With as cold as Iowa fall and winter can be, water features end up as eyesores for most of the academic year, says Erin Mastre. File Photo: Iowa State Daily

With as cold as Iowa fall and winter can be, water features end up as eyesores for most of the academic year, says Erin Mastre. File Photo: Iowa State Daily

Erin Mastre

With the full onset of fall and the approach of winter just around the corner, it certainly is an ugly time of the year. Most of the leaves have fallen from the trees and their pretty colors have faded as they lie in piles strewn across sidewalks.

Litter seems especially evident now, no longer hidden by layers of vegetation and free to move about in gusts of wind. The summer birds have all gone away. It’s definitely desolate out there, especially for fountains, and it makes me wonder why they are on campus at all.

There’s just nothing as stark as an empty fountain set against bleak gray skies and yellowing grass.
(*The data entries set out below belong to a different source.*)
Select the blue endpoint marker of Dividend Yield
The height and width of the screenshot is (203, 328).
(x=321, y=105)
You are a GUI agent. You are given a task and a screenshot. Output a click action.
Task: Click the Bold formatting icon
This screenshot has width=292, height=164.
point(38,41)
While many people have already dug out their scarves, mittens and heavy coats — basically their entire winter arsenals — it’s hard, if not damn near impossible, to dress up a water feature.

Just try walking by the Four Seasons at Memorial Union. Unprepossessing and uninviting, it’s not the same as it was in late summer when the water flowed and the sun sparkled over its surface. That’s probably the worst part— as pretty as it can be during those assuming summer months, most of us aren’t around to enjoy it.
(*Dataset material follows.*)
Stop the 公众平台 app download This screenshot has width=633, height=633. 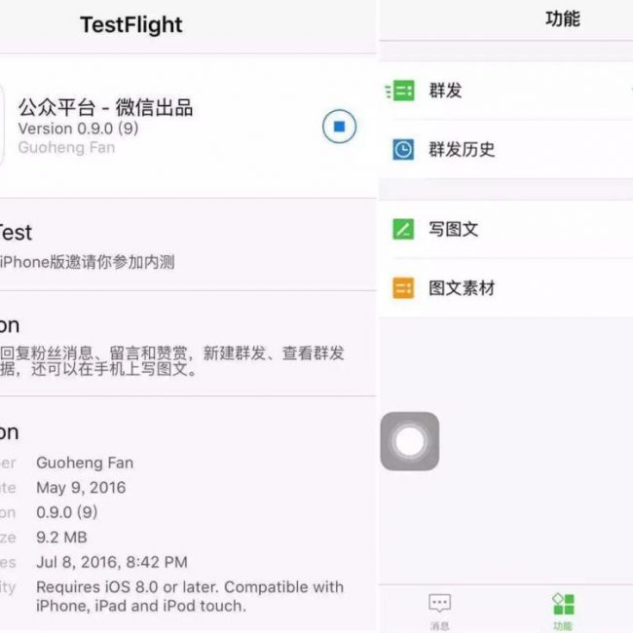click(x=339, y=127)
While all diverse in look and function, water feature appeal tends to be universal. Carl Rogers, assistant professor in landscape architecture, sums it up well by saying that “when it comes to the aesthetic beauty of water, people are attracted to the sound, the feeling and the atmosphere it provides.”

But what people sometimes fail to realize is that we have a cold, winter climate. As great and appealing as water is, cascading over stone or from the mouths of sculptures, it’s a little like that limited-time-only offer from your favorite fast food restaurant.

Rogers adds “we are just attracted to bodies of water, but it is a factor based on climate and we just don’t have a conducive climate. It requires people to think that not only will a fountain drain, but it will also have to remain in place over the winter months.”

Fall and winter reside in our campus lives for six months of the academic year. While we can’t do anything to change that, certainly we could decorate our surroundings better. Iowa State needs a little more winter interest and a lot less summer appeal.

For example, the water fountains outside of Howe Hall, painted like swimming pool interiors, look ridiculous and completely out of place now. Currently, they are half-filled with leaves. Anything would look better than a big open pit sitting there in mid-November.

It would look much improved if Iowa State removed that now-empty space and instead filled it with a bed of trees and shrubs with ornamental bark colors and evergreens. A planting bed can have nice sculptures and boulders located within it too, just to change it up a bit. The result? Year-round appeal versus a four-month water display.

As much as many people hate winter, it is a fact of life in Iowa. Even the ISU Web site tells international students: “Remember, Iowa gets cold!” Campus designers should be more accepting of this and start designing spaces for all of us, rather than just focusing on spaces that only summer students and staff can benefit from for a short portion of the year. Surely our tuition is worth more than an empty water hole six months of the year.